For parts installed in the course of a defect rectification, the buyer can only assert claims for material defects based on the purchase contract until the expiration of the limitation period for the purchased item.
Replaced parts become the property of the seller.
§ 10. Liability
Claims for damages by the buyer are excluded unless otherwise specified below. The above liability exclusion also applies in favor of the seller's legal representatives and vicarious agents if the buyer asserts claims against them.
Excluded from this specific liability exclusion are claims for damages due to injury to life, body, or health. The liability for damages caused by intentional or grossly negligent violations of duty by the seller, his legal representatives, or vicarious agents is also excluded from the liability exclusion.
Provisions of the Product Liability Act (ProdHaftG) remain unaffected.
Unless the seller is liable based on a warranty assumed, liability for claims for damages is otherwise limited as follows: For damages caused by slight negligence, the seller is liable only to the extent that they result from the violation of essential contractual obligations. Essential contractual obligations are those whose fulfillment is necessary for the proper execution of the contract and on whose observance the contractual partner was entitled to rely. The seller's liability for simple negligence according to this provision is limited to typically foreseeable damage.
For damages caused by slight negligence that result in delays, the seller's liability is limited to the typically foreseeable damage, but at most to 5% of the total price agreed in the affected contract.
The provisions of the preceding paragraphs also apply accordingly to limit the obligation to compensate for wasted expenditures (§ 284 BGB).
The buyer is solely responsible for securing the data stored on hard drives or for their deletion in the event of a return/repair order.
§ 11. Export License
Any necessary approvals from the Federal Office for Economic Affairs for the export of the delivered goods must be obtained by the buyer in his own name and at his own expense. The denial of such an export license does not entitle the buyer to withdraw from the contract.
§ 12. Use of Data
The seller collects data from the buyer only within the framework of contract execution.
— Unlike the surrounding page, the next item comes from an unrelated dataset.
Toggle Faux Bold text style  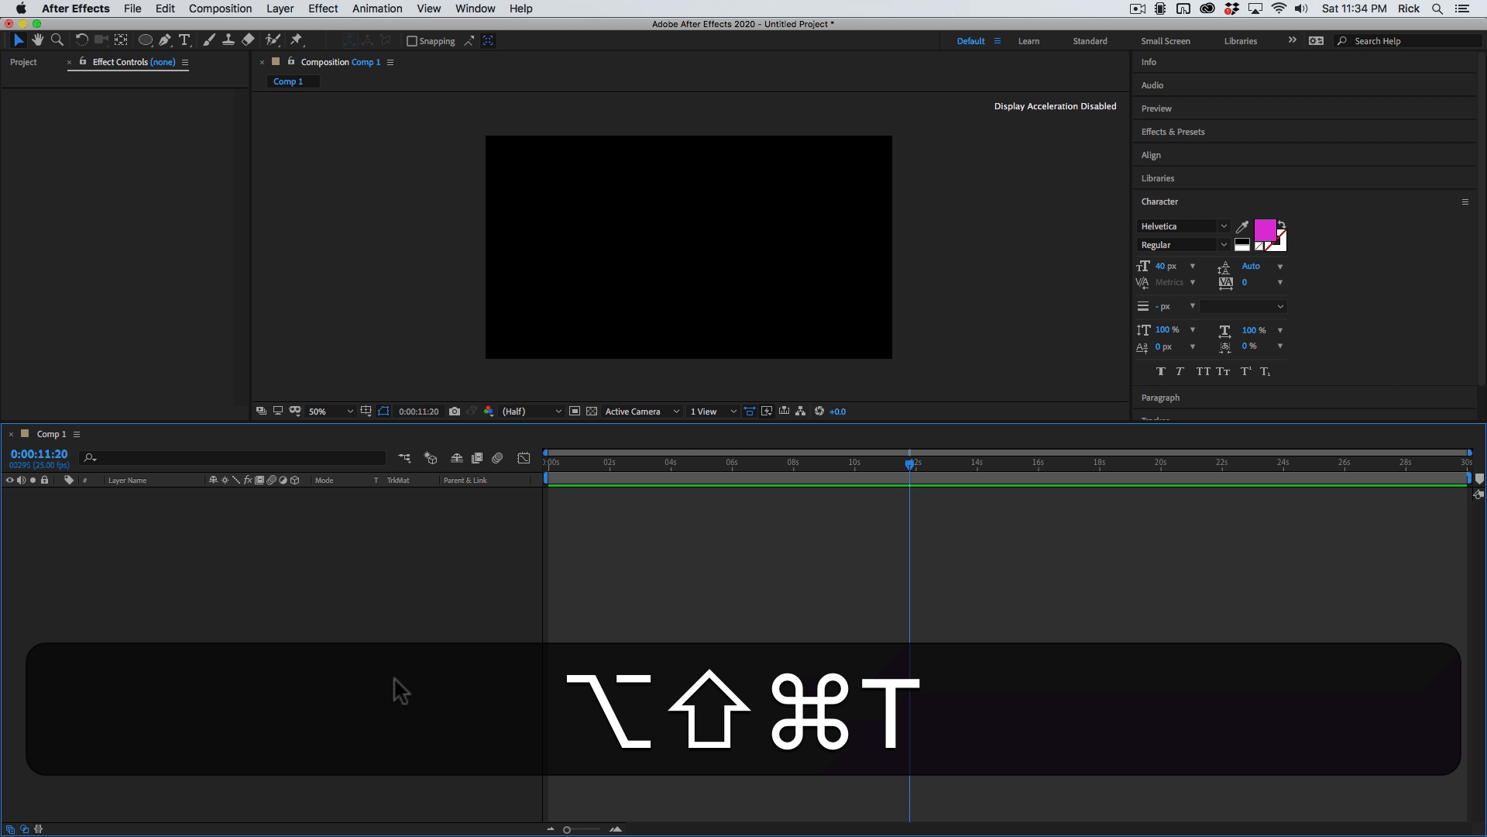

In doing so, the legal requirements, particularly those of the Telemedia Act (TMG) and the Federal Data Protection Act (BDSG), are observed. Inventory and usage data of the buyer are only collected, processed, or used to the extent necessary for the execution of the contractual relationship. Personal data will of course be treated confidentially.
§ 13. Legal Basis, Place of Fulfillment
The contractual relationships between the seller and the buyer are subject to the law of the Federal Republic of Germany. The application of the UN Sales Law is excluded.
The place of jurisdiction for all disputes arising from the contractual relationship between the buyer and the seller is the seller's registered office, provided the buyer is a merchant, a legal entity under public law, or a special fund under public law.
The place of fulfillment is the registered office of Hirsch Automation, provided the buyer is a merchant, a legal entity under public law, or a special fund under public law.